Mechanical conditioning are intended to assess the mechanical stability of the contact interface under field conditions. As noted previously in this chapter, disturbances of the contact interface can be driven by either thermal or mechanical forces. The thermal forces result indirectly from thermal expansion mismatch stresses, thermal cycling or thermal shock, while the mechanical forces are applied directly, mechanical shock or vibration.
The difference between thermal cycling and thermal shock is the rate of change of temperature between the upper and lower temperature limits. Thermal cycling is generally a slow change in temperature, often by cycling either the applied current or the oven temperature, while thermal shock is generally rapid by moving the samples between chambers at different temperatures. An oven suitable for thermal cycling is shown in Figure 2.116 and a dual chamber, thermal shock oven, in Figure 2.117.
Thermal shock is further differentiated by the different thermal response times of the connector and system components. While the magnitude of the applied stresses may be the same for a given temperature change, the rate of application of the stresses in thermal shock is generally a more demanding environment.
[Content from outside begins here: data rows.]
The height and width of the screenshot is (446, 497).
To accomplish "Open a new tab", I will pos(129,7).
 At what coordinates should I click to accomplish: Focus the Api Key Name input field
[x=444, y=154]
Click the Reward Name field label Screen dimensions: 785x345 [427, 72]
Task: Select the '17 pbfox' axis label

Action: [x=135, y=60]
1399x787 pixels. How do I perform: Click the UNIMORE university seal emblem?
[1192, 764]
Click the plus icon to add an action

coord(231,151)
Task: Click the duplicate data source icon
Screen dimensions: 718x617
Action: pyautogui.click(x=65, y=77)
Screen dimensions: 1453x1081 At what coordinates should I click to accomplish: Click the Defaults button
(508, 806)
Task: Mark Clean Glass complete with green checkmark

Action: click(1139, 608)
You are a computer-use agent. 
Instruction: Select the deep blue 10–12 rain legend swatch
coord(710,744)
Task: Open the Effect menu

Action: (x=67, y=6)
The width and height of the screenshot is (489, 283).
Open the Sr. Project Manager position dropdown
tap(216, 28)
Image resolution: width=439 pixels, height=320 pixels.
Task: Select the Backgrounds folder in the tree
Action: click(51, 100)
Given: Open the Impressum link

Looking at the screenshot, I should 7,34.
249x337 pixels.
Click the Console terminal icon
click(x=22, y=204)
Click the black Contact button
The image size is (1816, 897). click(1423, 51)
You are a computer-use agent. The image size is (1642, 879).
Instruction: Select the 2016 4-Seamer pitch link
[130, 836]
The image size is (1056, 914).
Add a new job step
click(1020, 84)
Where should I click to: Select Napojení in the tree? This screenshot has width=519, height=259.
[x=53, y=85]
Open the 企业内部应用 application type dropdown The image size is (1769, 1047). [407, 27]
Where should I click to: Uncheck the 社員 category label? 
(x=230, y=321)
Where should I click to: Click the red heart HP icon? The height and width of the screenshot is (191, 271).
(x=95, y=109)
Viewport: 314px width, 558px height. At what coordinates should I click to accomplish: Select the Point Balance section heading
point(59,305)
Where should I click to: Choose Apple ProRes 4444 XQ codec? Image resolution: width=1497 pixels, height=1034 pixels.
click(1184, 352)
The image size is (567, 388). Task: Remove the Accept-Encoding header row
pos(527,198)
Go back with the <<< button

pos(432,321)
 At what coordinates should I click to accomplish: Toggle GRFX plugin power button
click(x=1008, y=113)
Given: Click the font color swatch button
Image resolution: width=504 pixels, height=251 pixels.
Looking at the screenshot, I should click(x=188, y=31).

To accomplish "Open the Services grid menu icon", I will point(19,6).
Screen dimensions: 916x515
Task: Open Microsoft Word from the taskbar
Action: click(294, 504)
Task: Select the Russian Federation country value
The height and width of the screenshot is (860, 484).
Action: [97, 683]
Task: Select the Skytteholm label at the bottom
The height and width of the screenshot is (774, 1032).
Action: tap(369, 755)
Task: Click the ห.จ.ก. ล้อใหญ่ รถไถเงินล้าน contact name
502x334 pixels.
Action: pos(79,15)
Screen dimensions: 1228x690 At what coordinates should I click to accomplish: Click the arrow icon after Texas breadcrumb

The thermal stresses realized are dependent on the size of the connector because the differential change in length is dependent on the length of the connector or system. This fact should be taken into consideration when selecting the samples to be tested. Table 2.7 lists typical conditions of thermal shock.
Mechanical shock is generally intended to simulate transportation stresses, though there are some connector environments, e.g. automotive that experience mechanical shocks as a part of their application environment. The G values and number of shocks applied are application dependent.